F. Giannone

Virtualized eNB latency limits

In flexible functional split, functions of a virtualized evolved NodeB (eNB) can be disaggregated in distributed computational resources. One of the main constraints for their placement is the latency experienced by the communication between the Virtual Machines (VM) hosting the functions. This paper evaluates experimentally the latency limits for different functional splits providing insights on flexible functional split implementation.

Impact of CoMP VNF placement on 5G Coordinated Scheduling performance

To address demanding requirements in terms of expected throughput, latency and scalability, 5G networks will offer high capacity to support huge volumes of traffic generated by heterogeneous services. Dense deployment of small cells can provide a valid solution but are prone to high levels of interference especially at the cell-edge. However, to reduce inter-cell interference and improve cell-edge throughput, a set of techniques known as Coordinated Multipoint (CoMP) has been introduced. Coordinated Scheduling (CS) is a CoMP technique that assigns resources to mobile users to avoid interference between users that are assigned within the same Physical Resource Blocks (PRBs). On the other hand, Software Defined Mobile Networking (SDMN) and Network Function Virtualization (NFV) represent two key technologies to enhance flexibility and efficiency of resource usage within the Radio Access Network (RAN). However, the implementation of CoMP CS techniques on NFV architecture in a dense small cell scenario have not been analyzed yet.
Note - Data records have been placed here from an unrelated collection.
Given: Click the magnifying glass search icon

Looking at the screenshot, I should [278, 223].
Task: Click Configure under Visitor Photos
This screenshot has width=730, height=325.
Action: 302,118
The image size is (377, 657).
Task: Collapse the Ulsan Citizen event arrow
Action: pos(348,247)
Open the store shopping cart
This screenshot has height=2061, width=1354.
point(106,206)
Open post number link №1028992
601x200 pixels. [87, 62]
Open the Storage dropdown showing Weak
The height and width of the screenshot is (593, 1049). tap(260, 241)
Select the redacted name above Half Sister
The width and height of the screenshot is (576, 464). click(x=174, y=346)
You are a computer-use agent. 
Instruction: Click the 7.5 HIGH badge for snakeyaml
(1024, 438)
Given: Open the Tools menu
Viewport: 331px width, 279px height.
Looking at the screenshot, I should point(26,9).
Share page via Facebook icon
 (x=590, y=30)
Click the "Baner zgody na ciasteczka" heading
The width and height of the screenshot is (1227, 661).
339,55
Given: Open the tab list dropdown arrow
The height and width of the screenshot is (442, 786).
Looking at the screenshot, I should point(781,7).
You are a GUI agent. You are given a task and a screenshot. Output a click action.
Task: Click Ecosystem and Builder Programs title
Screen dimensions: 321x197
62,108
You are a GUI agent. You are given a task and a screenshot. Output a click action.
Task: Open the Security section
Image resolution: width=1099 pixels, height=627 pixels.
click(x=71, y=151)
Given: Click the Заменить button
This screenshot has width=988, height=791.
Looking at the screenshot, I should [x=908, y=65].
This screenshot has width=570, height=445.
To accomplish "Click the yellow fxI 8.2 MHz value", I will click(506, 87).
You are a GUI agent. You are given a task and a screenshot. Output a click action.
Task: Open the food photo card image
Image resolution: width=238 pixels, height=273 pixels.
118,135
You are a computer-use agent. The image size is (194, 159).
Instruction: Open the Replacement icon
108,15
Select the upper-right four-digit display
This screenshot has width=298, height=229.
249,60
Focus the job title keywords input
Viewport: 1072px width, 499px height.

In this paper, we propose the joint use of CoMP CS and NFV by studying the implications of different deployment strategies, as constrained by the physical topology of the underlying RAN. The performance of both distributed and centralized CoMP CS are compared in terms of convergence delay and traffic overhead. Guidelines for the optimal design are provided.

Requirements for 5G fronthaul

This paper first overviews possible evolved NodeB (eNB) functional splits. Then it illustrates which requirements the Radio Access Network (RAN) shall satisfy to effectively transport 5G protocol data units (PDUs) as a function of the considered functional split.

Performance evaluation of CoMP coordinated scheduling over different backhaul infrastructures: A real use case scenario

This work studies how cell information distribution for Coordinated Scheduling in Cooperative Multi Point Transmission might be affected by the backhaul infrastructure. Several CoMP schemes are investigated and a novel OSPF based advertisement protocol for CoMP information distribution is proposed. Star topology with centralization at macro cell is shown to be the most convenient choice in terms of both convergence delay and deployment costs. The proposed protocol represents a feasible solution preserving network configurability and management.

Orchestrating Lightpath Recovery and Flexible Functional Split to Preserve Virtualized RAN Connectivity

In the next-generation radio access network (NG RAN), the next-generation evolved NodeBs (gNBs) will be, likely, split into virtualized central units (CUs) and distributed units (DUs) interconnected by a fronthaul network. Because of fronthaul latency and capacity requirements, optical metro-ring networks are among the main candidates for supporting converged 5G and non-5G services. In this scenario, a degradation in the quality of transmission of the lightpaths connecting DU and CU can be revealed (or anticipated) based on monitoring techniques. Thus, the lightpath transmission parameters can be adapted to maintain the required bit error rate (BER). However, in specific cases, the original requested capacity between DU and CU could be not guaranteed, thus impacting the service. In this case, another DU-CU connectivity should be considered, relying on a change of the so-called functional split. This study proposes a two-step recovery scheme orchestrating lightpath transmission adaptation and functional split reconfiguration to guarantee the requested connectivity in a virtualized RAN fronthaul. Results show that, for the connections that cannot be transported by the original lightpath, a graceful degradation followed by a recovery is possible within tens of seconds.

How much is fronthaul latency budget impacted by RAN virtualisation

In the New Radio Access Network architecture (New RAN), currently envisioned by 3GPP, the evolved NodeB (eNB) functions can be split between a Distributed Unit (DU) and Central Unit (CU). Furthermore, as per the Virtual RAN (VRAN) approach, such functions can be virtualised (e.g., in simple terms, deployed in virtual machines). In such scenario, the fronthaul network connecting DU and CU must fulfill different latency and capacity requirements based on the selected functional split. This study experimentally evaluates in a federated testbed how the fronthaul latency budget (i.e., the latency requirement of the fronthaul network connecting DU and CU), specified by Standard Developing Organisations (SDO) (3GPP in this specific case), is impacted by virtualising some of the RAN functions. In particular, Option 7-1 (i.e., intra-PHY split) and different virtualisation methods are considered for the CU. Furthermore, it evaluates how jitter (i.e., delay variation) impacts the DU-CU communication. The obtained results show that light virtualisation methods (e.g., Docker) impact less the fronthaul latency budget than heavy virtualisation methods (e.g., VirtualBox). In addition, a maximum jitter of about 40s can be tolerated in the fronthaul.